Exercise.
Every line of the data is to be output verbatim.

Supplied data.

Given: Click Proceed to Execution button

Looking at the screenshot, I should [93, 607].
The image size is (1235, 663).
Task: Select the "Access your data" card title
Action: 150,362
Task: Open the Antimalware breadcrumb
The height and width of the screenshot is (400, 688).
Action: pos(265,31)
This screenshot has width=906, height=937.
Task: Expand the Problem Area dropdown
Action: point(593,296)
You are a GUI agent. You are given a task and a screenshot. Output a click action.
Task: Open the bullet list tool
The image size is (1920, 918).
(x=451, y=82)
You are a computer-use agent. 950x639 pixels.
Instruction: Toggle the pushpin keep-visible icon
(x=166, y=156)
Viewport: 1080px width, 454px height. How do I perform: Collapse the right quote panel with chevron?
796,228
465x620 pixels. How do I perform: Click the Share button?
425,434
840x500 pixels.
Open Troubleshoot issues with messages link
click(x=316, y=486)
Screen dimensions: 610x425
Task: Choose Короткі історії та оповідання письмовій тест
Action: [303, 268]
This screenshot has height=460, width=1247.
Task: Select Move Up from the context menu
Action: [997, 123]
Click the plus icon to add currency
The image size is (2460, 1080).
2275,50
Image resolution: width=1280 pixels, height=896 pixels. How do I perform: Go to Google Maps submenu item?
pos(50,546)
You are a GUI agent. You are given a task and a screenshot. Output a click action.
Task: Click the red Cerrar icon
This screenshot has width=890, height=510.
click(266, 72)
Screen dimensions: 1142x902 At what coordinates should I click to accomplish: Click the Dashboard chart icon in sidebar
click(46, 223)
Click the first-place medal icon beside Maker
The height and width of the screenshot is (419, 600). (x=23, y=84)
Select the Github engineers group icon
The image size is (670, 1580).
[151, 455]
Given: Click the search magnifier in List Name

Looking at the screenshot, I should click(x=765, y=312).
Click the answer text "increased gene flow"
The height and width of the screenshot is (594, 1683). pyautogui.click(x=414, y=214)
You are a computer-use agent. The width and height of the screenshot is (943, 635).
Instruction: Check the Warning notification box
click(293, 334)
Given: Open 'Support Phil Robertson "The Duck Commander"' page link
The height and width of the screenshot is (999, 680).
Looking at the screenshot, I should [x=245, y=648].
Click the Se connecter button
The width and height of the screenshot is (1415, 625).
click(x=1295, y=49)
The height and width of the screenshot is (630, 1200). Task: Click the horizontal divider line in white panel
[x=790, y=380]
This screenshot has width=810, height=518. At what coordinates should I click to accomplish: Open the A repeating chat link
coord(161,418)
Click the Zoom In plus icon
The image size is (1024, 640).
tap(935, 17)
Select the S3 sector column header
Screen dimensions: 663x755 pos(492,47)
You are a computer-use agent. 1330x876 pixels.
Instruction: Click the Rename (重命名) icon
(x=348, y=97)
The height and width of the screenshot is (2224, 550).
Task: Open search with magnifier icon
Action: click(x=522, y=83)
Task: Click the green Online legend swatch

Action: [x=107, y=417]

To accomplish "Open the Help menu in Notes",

Response.
Given: Click Proceed to Execution button

Looking at the screenshot, I should [93, 607].
The image size is (1235, 663).
Task: Select the "Access your data" card title
Action: 150,362
Task: Open the Antimalware breadcrumb
The height and width of the screenshot is (400, 688).
Action: pos(265,31)
This screenshot has width=906, height=937.
Task: Expand the Problem Area dropdown
Action: point(593,296)
You are a GUI agent. You are given a task and a screenshot. Output a click action.
Task: Open the bullet list tool
The image size is (1920, 918).
(x=451, y=82)
You are a computer-use agent. 950x639 pixels.
Instruction: Toggle the pushpin keep-visible icon
(x=166, y=156)
Viewport: 1080px width, 454px height. How do I perform: Collapse the right quote panel with chevron?
796,228
465x620 pixels. How do I perform: Click the Share button?
425,434
840x500 pixels.
Open Troubleshoot issues with messages link
click(x=316, y=486)
Screen dimensions: 610x425
Task: Choose Короткі історії та оповідання письмовій тест
Action: [303, 268]
This screenshot has height=460, width=1247.
Task: Select Move Up from the context menu
Action: [997, 123]
Click the plus icon to add currency
The image size is (2460, 1080).
2275,50
Image resolution: width=1280 pixels, height=896 pixels. How do I perform: Go to Google Maps submenu item?
pos(50,546)
You are a GUI agent. You are given a task and a screenshot. Output a click action.
Task: Click the red Cerrar icon
This screenshot has width=890, height=510.
click(266, 72)
Screen dimensions: 1142x902 At what coordinates should I click to accomplish: Click the Dashboard chart icon in sidebar
click(46, 223)
Click the first-place medal icon beside Maker
The height and width of the screenshot is (419, 600). (x=23, y=84)
Select the Github engineers group icon
The image size is (670, 1580).
[151, 455]
Given: Click the search magnifier in List Name

Looking at the screenshot, I should click(x=765, y=312).
Click the answer text "increased gene flow"
The height and width of the screenshot is (594, 1683). pyautogui.click(x=414, y=214)
You are a computer-use agent. The width and height of the screenshot is (943, 635).
Instruction: Check the Warning notification box
click(293, 334)
Given: Open 'Support Phil Robertson "The Duck Commander"' page link
The height and width of the screenshot is (999, 680).
Looking at the screenshot, I should [x=245, y=648].
Click the Se connecter button
The width and height of the screenshot is (1415, 625).
click(x=1295, y=49)
The height and width of the screenshot is (630, 1200). Task: Click the horizontal divider line in white panel
[x=790, y=380]
This screenshot has width=810, height=518. At what coordinates should I click to accomplish: Open the A repeating chat link
coord(161,418)
Click the Zoom In plus icon
The image size is (1024, 640).
tap(935, 17)
Select the S3 sector column header
Screen dimensions: 663x755 pos(492,47)
You are a computer-use agent. 1330x876 pixels.
Instruction: Click the Rename (重命名) icon
(x=348, y=97)
The height and width of the screenshot is (2224, 550).
Task: Open search with magnifier icon
Action: click(x=522, y=83)
Task: Click the green Online legend swatch

Action: [x=107, y=417]

To accomplish "Open the Help menu in Notes",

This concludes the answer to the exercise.